Ogni giorno, quando sono a Sondrio faccio lunghi giri fra le case ed in periferia. Quello che vedo mi aiuta sempre per studiare e cercare di sognare la città che vorrei.
La camminata, la corsetta stanno conoscendo sempre più seguaci, anche fra gli anziani. Si è però costretti ad attenersi ai soliti marciapiedi perché "uscire" da Sondrio a piedi è un bel problema. Anche solo arrivare al Gombaro per salire magari a Mossini è un'impresa rischiosa (per Ponchiera c'è qualche via alternativa). Perché non pensare ad un marciapiedi che da Piazza Cavour corre sull'argine del Mallero??? Non credo che servirebbero grandi interventi.
Traversare per raggiungere il Porto di Albosaggia o Faedo è altrettanto pericoloso se non di più. I ciclisti, grandi e piccini si trovano più o meno nella stessa condizione dei camminatori.

Ci sono depositi di rifiuti abusivi sparpagliati sulle stradine di periferia e sulla scarpata della tangenziale. L'acqua delle fogne di Val Malenco (non sarebbe ora di obbligare i comuni della valle a dotarsi di un depuratore?) sfiorano spesso dal canale Enel che le raccoglie insieme alle acque bianche della valle, per produrre energia e le rilascia con scarso controllo e discreto inquinamento.
Ad est sorgono alcune aziende agricole che meriterebbero di essere valorizzate ed aiutate. Agevolando inoltre il collegamento con la sponda dell'Adda si verrebbe a creare una sorta di interessante "Parco Agricolo" (e anche della Sondrio com'era).

All'ingresso della città, magnifico biglietto da visita, vedo, come ogni turista una grande deposito di rottami e simili Perché, sia pur considerando esigenze produttive in loco non si può pensare ad una fascia di rispetto e di svago che comprende la destra del Mallero e dell'Adda fino alla Sassella. Sarebbe un magnifico parco cittadino che recupererebbe un po' del verde perso fra le case.

Le frazioni sono completamente scollate dalla città che forse, dati i mezzi che oggi abbiamo a disposizione potrebbe essere più presente. Non sono al corrente se ci sia o meno ma forse un ufficio staccato del Comune a Ponchiera e Mossini dove con un terminale si possano ottenere i certificati più urgenti potrebbe essere assai utile a riavvicinare questi borghi al capoluogo.
La stessa rivalutazione delle valenze geologiche ed ambientali della forra delle Cassandre potrebbe favorire questa unione mediante un percorso di alto interesse didattico e naturalistico.
Da Arquino potrebbe essere ripresa l'antico sentiero per la Val Malenco ed un percorso magnifico che giunge a Spriana.

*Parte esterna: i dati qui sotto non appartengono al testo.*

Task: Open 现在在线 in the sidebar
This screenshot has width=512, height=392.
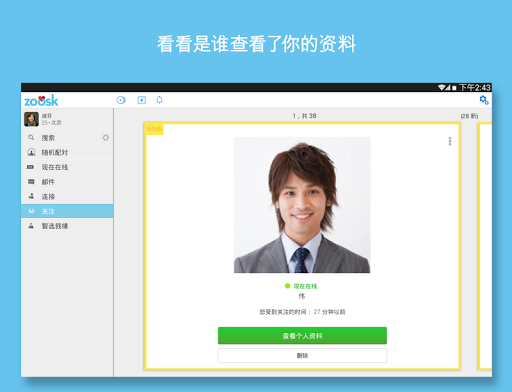Action: coord(67,167)
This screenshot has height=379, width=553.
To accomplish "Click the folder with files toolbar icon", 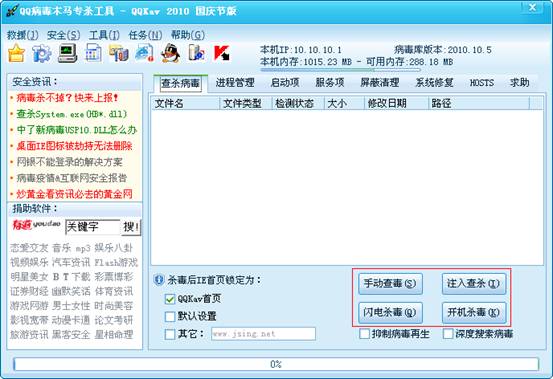I will coord(118,54).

Per finire torniamo alla viabilità da cui ho iniziato. Ho detto "Sondrio per Sondrio", idea che vale anche per questo argomento. La città è capoluogo di Provincia. Ci si arriva principalmente da est, ovest e poi da nord. Anche una volta che ci si entra, la si deve poter traversare agevolmente e fluidamente senza gimcane. Sondrio è sempre stata così e a mio avviso basterebbe porre una migliore e magari più restrittiva regolamentazione al traffico ma lasciare che le auto passino ancora per Pza. Campello e P.za Garibaldi.
A quanto appena detto s'aggiunge anche il problema dei parcheggi che sicuramente non solo io ma tutta la lista dei Popolari ha bene in mente.

Questo è il solo contributo che, al momento, mi sento di portare, in base alla mia sensibilità di cittadino, alle mie esperienze, al mio percorso culturale e professionale, anche se sono perfettamente a conoscenza che moltissimi altri sono i problemi da risolvere.